> **Documento de origem**:
============================================================
GRAÇA MORAIS
A
pintora Graça Morais recebeu o prémio “Personalidade do Norte”, atribuído pela
Comissão de Coordenação e Desenvolvimento Regional do Norte (CCDR-Norte), considerando
o “seu génio criador profundamente arraigado às suas origens nortenhas, o seu
indelével contributo no desenvolvimento das Artes e da Cultura” e o Prémio
Vasco Graça Moura – Cidadania Cultural devido ao seu talento, mas também pela seu
humanismo e a sua compaixão, como cidadã. Tem recebido distinções regularmente.
Informação sobre a vida e obra de Graça Morais está disponível na web,
fácil de encontrar, porque é uma figura pública das Artes Plásticas, com
currículo invejável, tanto aqui em Portugal, como na Europa, e temos o Centro
de Arte Contemporânea Graça Morais em Bragança, com acesso fácil e rápido.
Graça Morais
é uma pintora de vida cheia, trabalhadora, sensível, determinada, com uma
grande força interior e o seu trabalho tem sido, felizmente, progressivamente valorizado.
Não precisou de envelhecer ou até de morrer, para lhe atribuírem mérito e ser
reconhecida. Aprecio muito o seu trabalho, conheço-a há muitos anos, já
trabalhei com ela como responsável pela execução de um grande painel de
azulejos, que está localizado numa das escolas do nosso agrupamento, tendo-me
sido possível perceber como age profissionalmente, fora do foco da comunicação
social e confirmar a sua postura genuína.
Admiro o caminho que escolheu nas Artes Plásticas,
inspirando-se nas suas origens. Afirma frequentemente que pinta sobre o que
sabe e o que conhece, é essa a sua matéria-prima e o seu imaginário. Possui
formação académica de grau superior, formou-se em Pintura na Escola Superior de
Belas Artes do Porto, depois foi bolseira da Fundação Calouste Gulbenkian (anos
70), em Paris, com possibilidade de contacto com as grandes correntes
artísticas europeias dos anos 70. Inspirada em algumas vivências eruditas,
interligadas com a contemporaneidade e não só, Chagall, Van Gogh, Rembrandt, El
Greco e Francis Bacon, permitiram-lhe construir um caminho relacionado com as
suas origens transmontanas. Não foi à sorte, nada tem de naife, nem foi
uma temática escolhida por facilitismo “pimba”, pelo contrário, é caminho bem
estruturado, bem fundamentado e inesgotável, porque a sua memória, capacidade
de observação e reflexão e a determinação de registar e partilhar, são enormes.
============================================================
Uma sequência de entradas
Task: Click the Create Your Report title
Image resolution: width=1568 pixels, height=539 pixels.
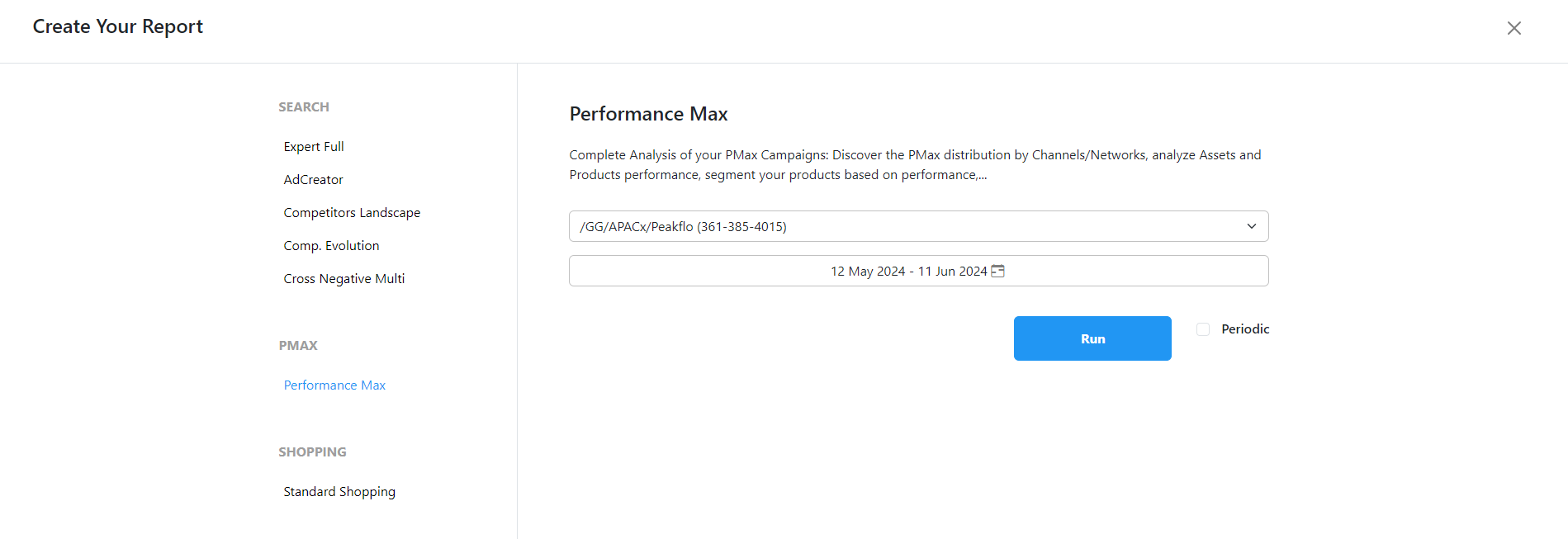Action: coord(118,26)
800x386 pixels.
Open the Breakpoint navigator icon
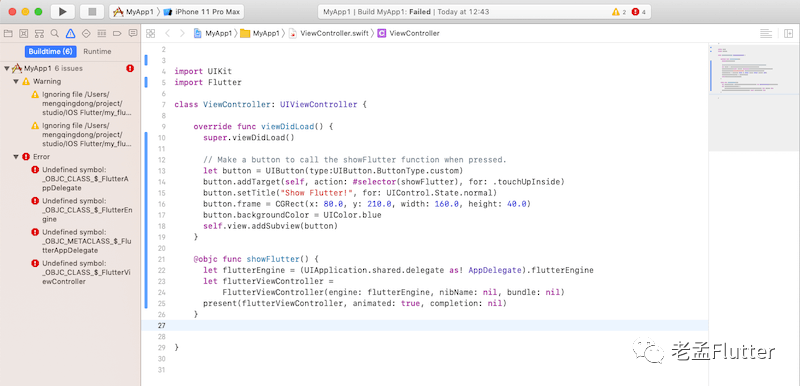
============================================================
> **O que se pede**:
A. Segundo o texto sobre Graça Morais, em que escola se formou a pintora em Pintura?
B. Atualize o trecho do texto sobre Graça Morais entre "Informação sobre a" e "fácil e rápido.", inclusive, trocando "web" por "internet".

> **Respostas do exercício**:
A. Na Escola Superior de Belas Artes do Porto.

B.
Informação sobre a vida e obra de Graça Morais está disponível na internet,
fácil de encontrar, porque é uma figura pública das Artes Plásticas, com
currículo invejável, tanto aqui em Portugal, como na Europa, e temos o Centro
de Arte Contemporânea Graça Morais em Bragança, com acesso fácil e rápido.